The expanded multi-day analysis and RMS boxplots further demonstrate that the observed improvements are not limited to individual stations or specific observation days. After applying SBAS corrections, both horizontal and vertical RMS distributions shift toward lower values, while the variability is reduced, indicating improved accuracy, stability, and consistency of single-frequency positioning.

Geomagnetic activity has a noticeable impact on SBAS-enhanced positioning. Although SBAS continues to outperform conventional SPP under disturbed conditions, its performance degrades compared with geomagnetically quiet periods. Results from MAS1 and SOD3 during the disturbed events on DOY 082 and DOY 309 indicate that geomagnetic disturbances degrade SBAS positioning performance in both relatively low- and high-latitude regions, with latitude-dependent degradation characteristics.

The integrity assessment further shows that SBAS availability decreases under disturbed geomagnetic conditions, particularly for applications with stricter vertical protection requirements.

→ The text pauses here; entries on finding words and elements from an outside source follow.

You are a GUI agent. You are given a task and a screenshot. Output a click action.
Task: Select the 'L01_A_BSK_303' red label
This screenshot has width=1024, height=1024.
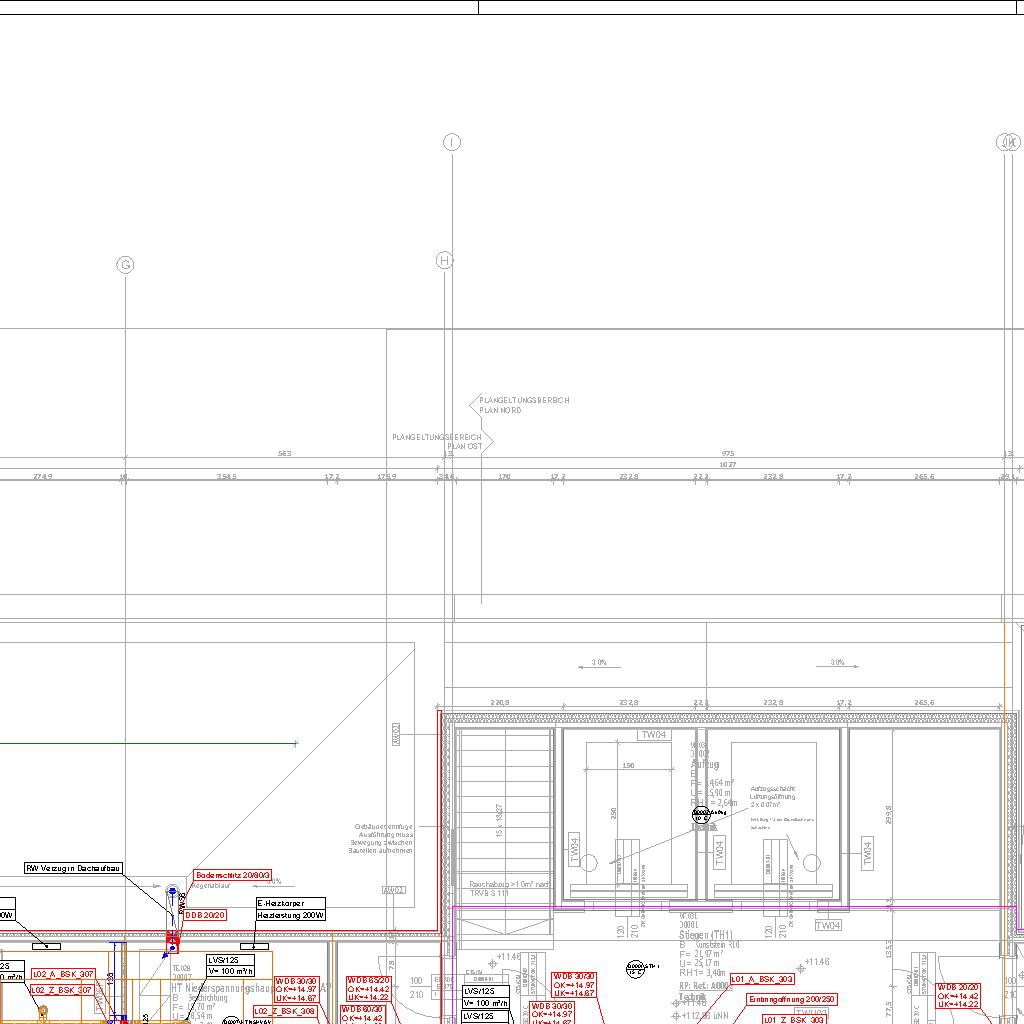pyautogui.click(x=762, y=980)
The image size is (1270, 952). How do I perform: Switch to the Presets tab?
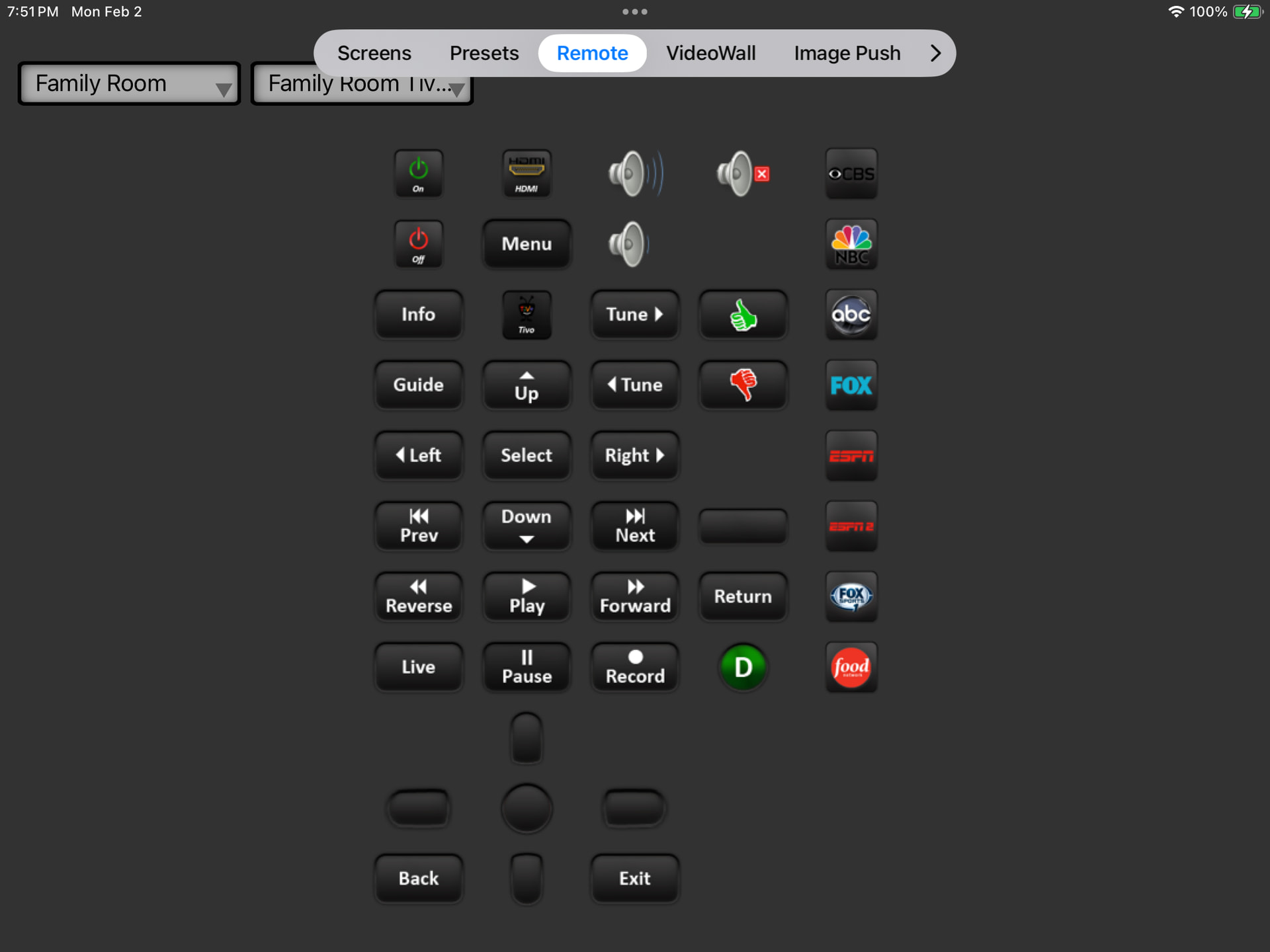tap(484, 53)
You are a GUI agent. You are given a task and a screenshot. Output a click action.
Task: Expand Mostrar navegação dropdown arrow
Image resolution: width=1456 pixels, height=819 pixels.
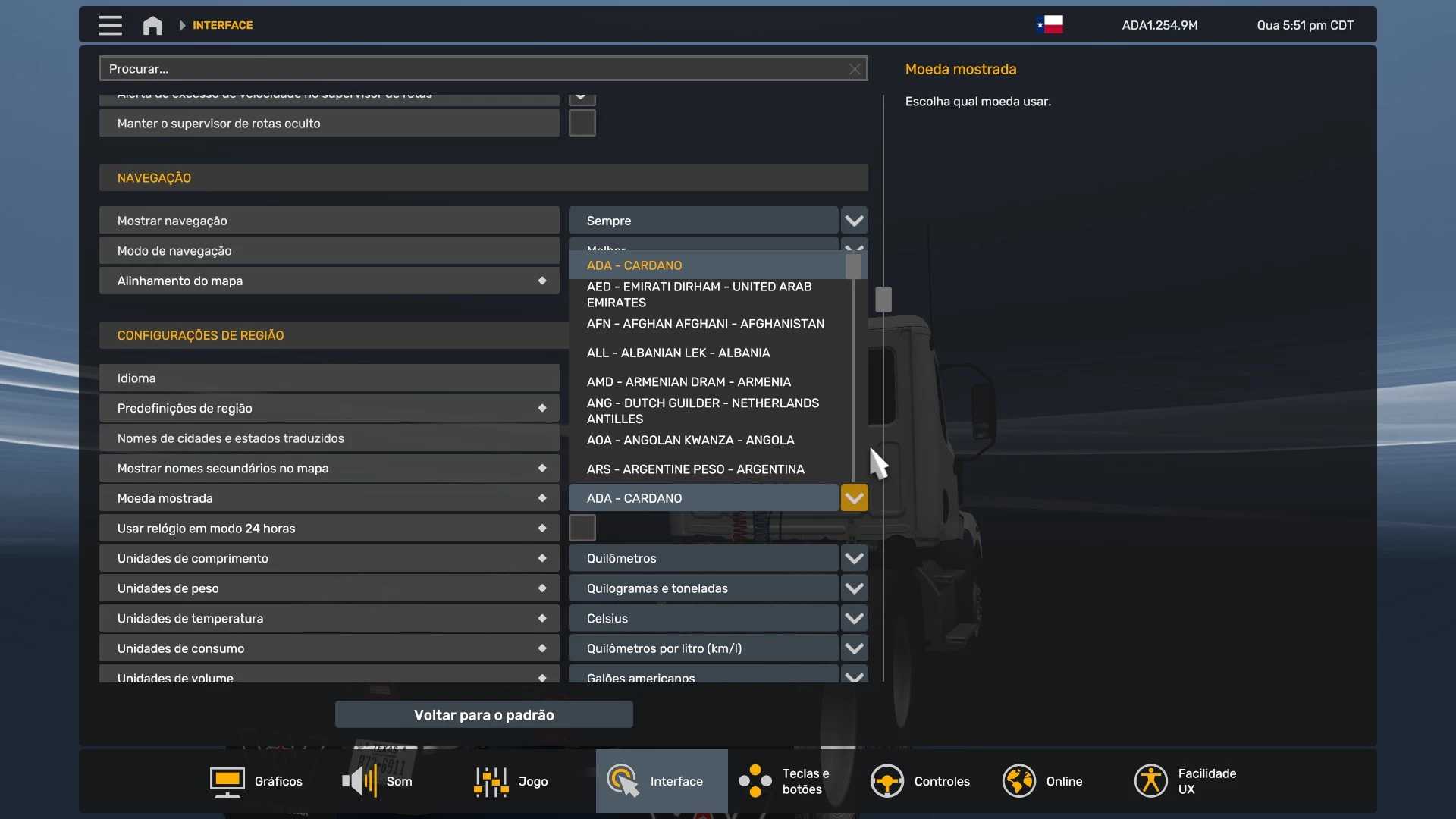(x=854, y=221)
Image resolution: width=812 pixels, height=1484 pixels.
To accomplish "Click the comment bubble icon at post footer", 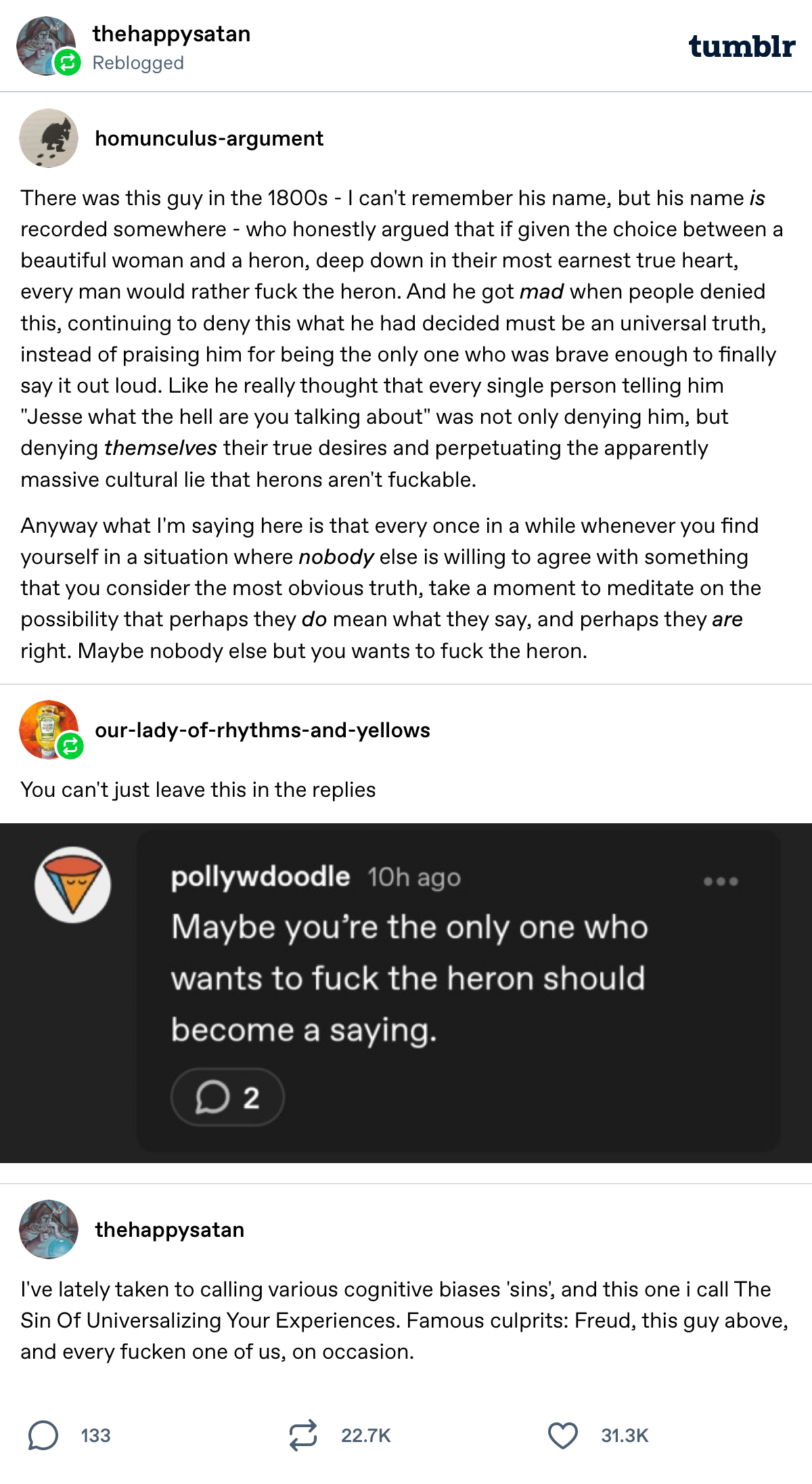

For MAS1 on DOY 082, availability reaches 91.85% under APV II requirements but decreases to 86.95% under CAT I requirements. This reduction is mainly associated with increased protection levels during disturbed periods, highlighting the sensitivity of CAT I availability and precision approach operations to disturbed space-weather conditions.

Overall, this study provides a systematic operational evaluation of SBAS-enhanced single-frequency positioning performance under varying latitude, seasonal, and geomagnetic conditions. The results demonstrate that SBAS can substantially enhance positioning accuracy, stability, integrity, and availability within the EGNOS service area, while its effectiveness remains influenced by environmental conditions. Future work will incorporate longer-term datasets, additional geomagnetic storm events, TEC maps, and ionospheric disturbance indicators to further investigate the physical mechanisms underlying SBAS performance degradation and to improve the robustness of SBAS-enhanced positioning in challenging environments.